The 40 kDa 63Ni(2+)-binding protein (pNiXc) on western blots of Xenopus laevis oocytes and embryos is the monomer of fructose-1,6-bisphosphate aldolase A.

A Ni(2+)-binding protein (pNiXc, 40 kDa), present in Xenopus laevis oocytes and embryos, was isolated from mature oocytes by chromatography on DEAE-cellulose and cellulose phosphate, followed by FPLC on Ni-iminodiacetate-Agarose, or reverse-phase HPLC on a C-4 column. Size-exclusion HPLC showed that intact pNiXc is approximately 155 kDa, consistent with tetrameric structure. After cleavage with Lys-C proteinase or cyanogen bromide, six peptides were separated by HPLC and sequenced by Edman degradation, providing sequence data for 83 residues. Data-base search showed similarity of pNiXc to eukaryotic aldolases, with 96% identity to human aldolase A. pNiXc demonstrated aldolase activity with fructose 1,6-bisphosphate as substrate (Km, 30 microM Vmax 26 mumol min-1 mg-1); the aldolase activity was inhibited non-competitively by Cu2+, Cd2+, Co2+, or Ni2+. Equilibrium dialysis showed high affinity binding (Kd, 7 microM) of 1 mole of Ni per mole of 40 kDa subunit. Based on metal-blot competition assays, the abilities of metals to compete with 63Ni2+ for binding to pNiXc were ranked: Cu2+ >> Zn2+ > Cd2+ > Co2+. This study identifies pNiXc as the monomer of fructose-1,6-bisphosphate aldolase A, and raises the possibility that aldolase A is a target enzyme for metal toxicity.

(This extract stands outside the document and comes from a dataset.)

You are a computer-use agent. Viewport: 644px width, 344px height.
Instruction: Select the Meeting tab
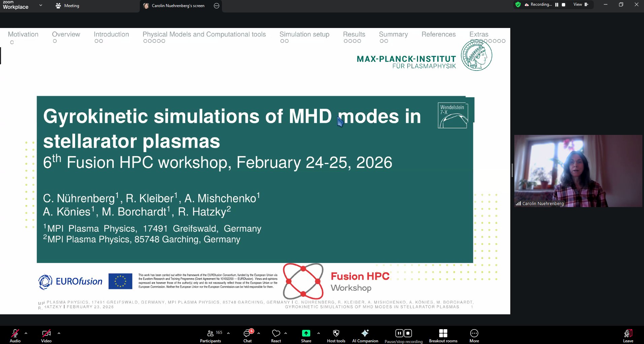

A nickel-binding serpin, pNiXa, induces maturation of Xenopus oocytes and shows synergism with oncogenic ras-p21 protein.

A nickel-binding serine proteinase inhibitor, pNiXa (43 kDa), was isolated from Xenopus ovary and assayed for effects on oocyte maturation. Microinjection of pNiXa (0.12 pmol/50 nl) induced maturation in 60% of Xenopus oocytes, beginning at 4 hours and reaching completion by 9 hours. Microinjection of oncogenic ras-p21 protein (0.12 pmol/50 nl) induced maturation in 79% of oocytes, beginning at 6 hours and reaching completion by 12 hours. Microinjection of pNiXa in combination with ras-p21 protein had a synergistic effect on maturation, which occurred in 92% of oocytes, beginning at 4 hours and reaching completion by 9 hours. Oocyte maturation did not occur in control oocytes, which received a microinjection of bovine serum albumin. In oocytes exposed to a combination of pNiXa (0.12 pmol/50 nl, by microinjection) and progesterone (10 micrograms/ml, in the medium), maturation was intermediate (68% at 9 hours) between that induced by pNiXa (60%) or progesterone (85%) alone. This study shows (a) that pNiXa is a potent inducer of oocyte maturation, (b) that pNiXa's effect is synergistic with that of oncogenic ras-p21 protein, and (c) that pNiXa partially antagonizes progesterone induction of oocyte maturation.

pNiXa, a Ni(2+)-binding protein in Xenopus oocytes and embryos, shows identity to Ep45, an estrogen-regulated hepatic serpin.

A Ni(2+)-binding protein (pNiXa, 45 kD, pI 8.5) discovered in Xenopus embryos, was isolated from oocytes. Based on amino acid sequences, pNiXa belongs to the serpin superfamily and shows identity to the cDNA sequence of Ep45, an estrogen-regulated hepatic serpin that contains an (HX)n-motif found in eukaryotic transcription factors. Nondenatured pNiXa, purified by Ni-affinity chromatography, inhibited bovine alpha-chymotrypsin. The presence of pNiXa in embryos when they are susceptible to Ni2+, the high avidity of pNiXa for Ni2+, and the (HX)n-motif point to pNiXa as a molecular target of Ni(2+)-teratogenesis.